→ WHAT IS BEING ASKED:
An exact reproduction of the data below is the required answer.

*** EXERCISE MATERIALS Section Begins ***

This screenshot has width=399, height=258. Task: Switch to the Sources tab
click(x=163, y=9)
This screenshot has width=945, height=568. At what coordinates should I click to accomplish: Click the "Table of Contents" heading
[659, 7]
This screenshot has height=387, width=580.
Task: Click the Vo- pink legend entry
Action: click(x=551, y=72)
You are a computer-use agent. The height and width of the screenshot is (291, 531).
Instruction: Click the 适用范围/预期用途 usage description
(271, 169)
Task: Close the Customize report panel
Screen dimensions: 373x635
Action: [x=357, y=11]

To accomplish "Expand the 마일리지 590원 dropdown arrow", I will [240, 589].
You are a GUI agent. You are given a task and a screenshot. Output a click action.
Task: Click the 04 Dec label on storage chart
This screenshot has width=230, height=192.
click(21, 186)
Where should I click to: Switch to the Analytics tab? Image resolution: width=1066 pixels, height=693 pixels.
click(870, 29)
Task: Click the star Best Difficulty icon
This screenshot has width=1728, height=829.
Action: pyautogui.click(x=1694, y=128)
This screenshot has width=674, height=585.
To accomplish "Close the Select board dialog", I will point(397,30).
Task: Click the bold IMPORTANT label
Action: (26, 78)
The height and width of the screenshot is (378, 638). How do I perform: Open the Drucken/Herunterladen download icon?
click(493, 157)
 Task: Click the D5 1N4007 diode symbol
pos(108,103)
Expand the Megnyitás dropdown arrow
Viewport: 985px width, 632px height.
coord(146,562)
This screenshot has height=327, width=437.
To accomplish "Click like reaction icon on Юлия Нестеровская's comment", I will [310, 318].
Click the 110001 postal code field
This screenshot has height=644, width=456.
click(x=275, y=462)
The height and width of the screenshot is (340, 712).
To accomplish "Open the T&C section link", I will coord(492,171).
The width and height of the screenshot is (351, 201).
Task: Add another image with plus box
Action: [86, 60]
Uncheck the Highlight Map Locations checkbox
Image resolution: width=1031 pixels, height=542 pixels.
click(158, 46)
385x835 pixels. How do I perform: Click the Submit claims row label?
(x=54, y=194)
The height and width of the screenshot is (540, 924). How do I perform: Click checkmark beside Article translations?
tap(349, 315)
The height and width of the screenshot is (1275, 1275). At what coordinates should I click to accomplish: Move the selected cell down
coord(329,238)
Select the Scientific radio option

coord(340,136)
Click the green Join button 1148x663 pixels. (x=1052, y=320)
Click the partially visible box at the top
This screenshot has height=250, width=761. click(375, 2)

*** EXERCISE MATERIALS Section Ends ***

→ EXERCISE ANSWER:
This screenshot has width=399, height=258. Task: Switch to the Sources tab
click(x=163, y=9)
This screenshot has width=945, height=568. At what coordinates should I click to accomplish: Click the "Table of Contents" heading
[659, 7]
This screenshot has height=387, width=580.
Task: Click the Vo- pink legend entry
Action: click(x=551, y=72)
You are a computer-use agent. The height and width of the screenshot is (291, 531).
Instruction: Click the 适用范围/预期用途 usage description
(271, 169)
Task: Close the Customize report panel
Screen dimensions: 373x635
Action: [x=357, y=11]

To accomplish "Expand the 마일리지 590원 dropdown arrow", I will [240, 589].
You are a GUI agent. You are given a task and a screenshot. Output a click action.
Task: Click the 04 Dec label on storage chart
This screenshot has width=230, height=192.
click(21, 186)
Where should I click to: Switch to the Analytics tab? Image resolution: width=1066 pixels, height=693 pixels.
click(870, 29)
Task: Click the star Best Difficulty icon
This screenshot has width=1728, height=829.
Action: pyautogui.click(x=1694, y=128)
This screenshot has width=674, height=585.
To accomplish "Close the Select board dialog", I will point(397,30).
Task: Click the bold IMPORTANT label
Action: (26, 78)
The height and width of the screenshot is (378, 638). How do I perform: Open the Drucken/Herunterladen download icon?
click(493, 157)
 Task: Click the D5 1N4007 diode symbol
pos(108,103)
Expand the Megnyitás dropdown arrow
Viewport: 985px width, 632px height.
coord(146,562)
This screenshot has height=327, width=437.
To accomplish "Click like reaction icon on Юлия Нестеровская's comment", I will [310, 318].
Click the 110001 postal code field
This screenshot has height=644, width=456.
click(x=275, y=462)
The height and width of the screenshot is (340, 712).
To accomplish "Open the T&C section link", I will coord(492,171).
The width and height of the screenshot is (351, 201).
Task: Add another image with plus box
Action: [86, 60]
Uncheck the Highlight Map Locations checkbox
Image resolution: width=1031 pixels, height=542 pixels.
click(158, 46)
385x835 pixels. How do I perform: Click the Submit claims row label?
(x=54, y=194)
The height and width of the screenshot is (540, 924). How do I perform: Click checkmark beside Article translations?
tap(349, 315)
The height and width of the screenshot is (1275, 1275). At what coordinates should I click to accomplish: Move the selected cell down
coord(329,238)
Select the Scientific radio option

coord(340,136)
Click the green Join button 1148x663 pixels. (x=1052, y=320)
Click the partially visible box at the top
This screenshot has height=250, width=761. click(375, 2)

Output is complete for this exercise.